Aim of the exercise:
Print, in exact form, the lines below from the one containing "Blog de LogisQuébec (926, 2133)" through the one containing "Logements à louer à Thetford", and omit all others.

Data provided:
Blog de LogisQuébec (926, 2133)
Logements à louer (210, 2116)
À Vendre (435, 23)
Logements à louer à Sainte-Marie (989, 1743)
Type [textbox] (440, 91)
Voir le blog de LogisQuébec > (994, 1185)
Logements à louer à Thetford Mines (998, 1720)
--
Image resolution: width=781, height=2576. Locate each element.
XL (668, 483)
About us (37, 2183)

Response below:
Blog de LogisQuébec (926, 2133)
Logements à louer (210, 2116)
À Vendre (435, 23)
Logements à louer à Sainte-Marie (989, 1743)
Type [textbox] (440, 91)
Voir le blog de LogisQuébec > (994, 1185)
Logements à louer à Thetford Mines (998, 1720)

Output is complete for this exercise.